Gabriel H.L., contaba con 35 años de edad y era conocido como El Gaby o El Cuachi y la noche del viernes caminaba en la peligrosa séptima sección en Juchitán de Zaragoza cuando sujetos armados le dispararon en 15 ocasiones y le dieron muerte.
Pero el caso no quedó bien documentado en una carpeta de investigación ya que sus padres se negaron a que un agente del Ministerio Público y peritos pudieran certificar su muerte y debido a la corrupción que existe de agencias funerarias, doctores que extienden certificados médicos y la autoridad municipal de Juchitán de Zaragoza que otorga el permiso para enterrarlo a través de la Regiduría de Panteones; quedaría impune.
Eran a las 23:45 horas del viernes cuando Gabriel -quien se dedicaba a trabajar como ayudante de albañil- se encontraba en la calle Libertad esquina con Cerrada de Ignacio Nicolás de la séptima sección.
Sujetos armados arribaron al lugar y dispararon en más de 15 ocasiones, quedando esparcidos los casquillos en el lugar.
Policías municipales y estatales acordonaron el sitio, mientras que paramédicos confirmaron el deceso.
Familiares se llevan el cuerpo
Minutos después, familiares se presentaron al lugar, saltaron el área acordonada y cargaron con el cuerpo sin vida.
Peritos y agentes investigadores arribaron al lugar, confirmaron que había casquillos percutidos, pero el cuerpo ya no estaba. Acudieron a la vivienda para dialogar con familiares y permitir continuar con las investigaciones y realizar la necropsia de ley.
La negativa de los familiares fue rotunda. Los policías insistieron, pero no hubo respuesta.

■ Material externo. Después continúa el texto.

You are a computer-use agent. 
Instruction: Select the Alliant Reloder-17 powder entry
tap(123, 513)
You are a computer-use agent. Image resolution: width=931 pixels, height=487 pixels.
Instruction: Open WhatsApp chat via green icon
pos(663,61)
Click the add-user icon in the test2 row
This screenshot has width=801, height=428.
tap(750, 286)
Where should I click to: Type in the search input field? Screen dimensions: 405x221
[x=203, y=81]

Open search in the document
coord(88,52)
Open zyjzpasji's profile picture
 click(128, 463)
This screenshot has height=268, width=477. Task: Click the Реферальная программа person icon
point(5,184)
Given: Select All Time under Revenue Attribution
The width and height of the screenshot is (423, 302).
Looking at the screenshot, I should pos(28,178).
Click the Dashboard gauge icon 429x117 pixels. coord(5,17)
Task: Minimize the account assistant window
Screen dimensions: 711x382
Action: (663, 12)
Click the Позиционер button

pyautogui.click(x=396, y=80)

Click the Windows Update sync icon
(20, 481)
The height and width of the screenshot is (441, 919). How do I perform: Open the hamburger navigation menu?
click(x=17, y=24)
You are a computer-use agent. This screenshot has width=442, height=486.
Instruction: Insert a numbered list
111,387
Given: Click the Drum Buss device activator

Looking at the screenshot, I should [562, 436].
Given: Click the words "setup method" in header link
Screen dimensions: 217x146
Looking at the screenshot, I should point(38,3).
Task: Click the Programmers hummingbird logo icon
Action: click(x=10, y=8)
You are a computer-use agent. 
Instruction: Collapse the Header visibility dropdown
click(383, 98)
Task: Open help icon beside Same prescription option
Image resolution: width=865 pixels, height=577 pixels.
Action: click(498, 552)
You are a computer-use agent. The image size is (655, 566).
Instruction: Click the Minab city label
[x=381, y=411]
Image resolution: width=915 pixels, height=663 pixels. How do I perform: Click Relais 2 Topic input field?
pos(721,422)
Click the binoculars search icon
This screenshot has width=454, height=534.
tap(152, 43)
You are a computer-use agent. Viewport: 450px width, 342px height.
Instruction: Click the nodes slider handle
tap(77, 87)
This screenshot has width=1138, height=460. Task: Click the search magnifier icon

Corrupción municipal y de funerarias
Pero en el caso, la Fiscalía General del Estado ha documentado la corrupción de las agencias funerarias por violar la ley al enterrar a personas cuyo certificado de defunción no está firmado por un perito-médico. También ya se investiga a los doctores que se prestan a certificar el deceso sin una necropsia de ley y la autoridad municipal que permite siga creciendo la impunidad al otorgar el permiso en el panteón municipal para enterrar a una persona sin tomar conocimiento la autoridad ministerial.